In fact, in the majority of cases, clinicians couldn't determine the course of the effusion because of its insidious onset. Meanwhile, most patients had more than one etiology and only a few of them had fluid examination results [37]. Thus, much remains to be done. Our study found AKI incidence was high among NMPE patients and analyzed the risk factors and the correlation between the size of effusion and AKI, attempting to provide some implications for clinicians to improve the prognosis of the underlying high mortality patients through the development of AKI. However, it has some limitations. First, measurement bias was likely because supine radiographs are only moderately sensitive and specific for assessing pleural effusions, but it only accounted for 3.4% in our study and we included these patients to get as close to the real scenario as possible.
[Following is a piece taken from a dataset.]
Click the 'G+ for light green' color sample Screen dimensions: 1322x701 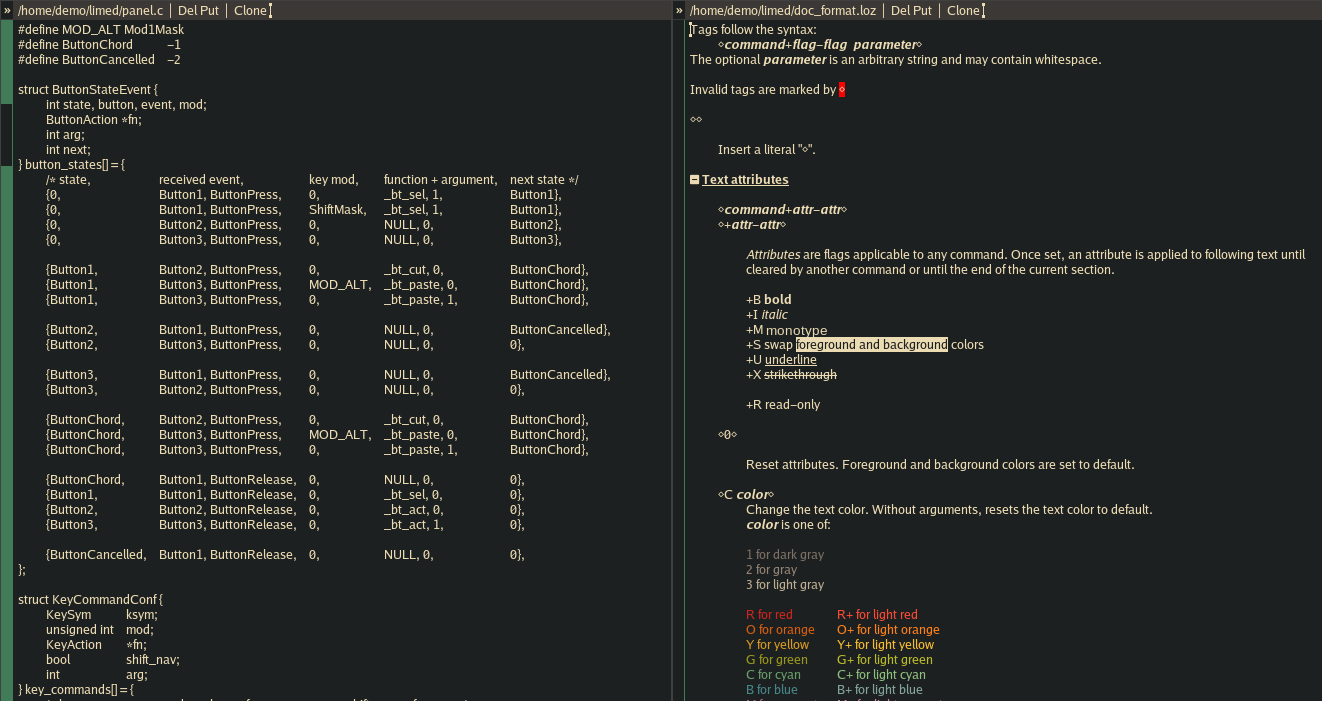[x=884, y=660]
Second, due to the retrospective nature of the study, only a proportion of patients had urine output data, which may lead to an underestimation of the incidence of AKI grade [41]. In addition, we are unable to assess the fluid balance status of patients because of the lack of reliable data such as central venous pressure (CVP). Some important risk factors such as shock and sepsis might be missed, and instead, we included vasoactive drugs (used before AKI) as covariates in the multiple model. Third, we didn't follow up patients to get long-term outcomes. Forth, the outcome in our study was unbalanced, which might introduce sparse effects [42]. To evaluate this effect, we used Firth-type penalization and there was no significant difference between original multivariate logistic regression and Firth’s logistic regression model (see Additional file 1). Finally, this was a single-center study and there may be unmeasured confounders, so the causal relationship needs future studies supported by a larger sample from multiple centers.

Conclusion

The incidence of AKI is high among NMPE patients and large effusion volume is independent associated with AKI compared to small size. The effusion size acts as a mediator in heart failure, pneumonia, and eGFR.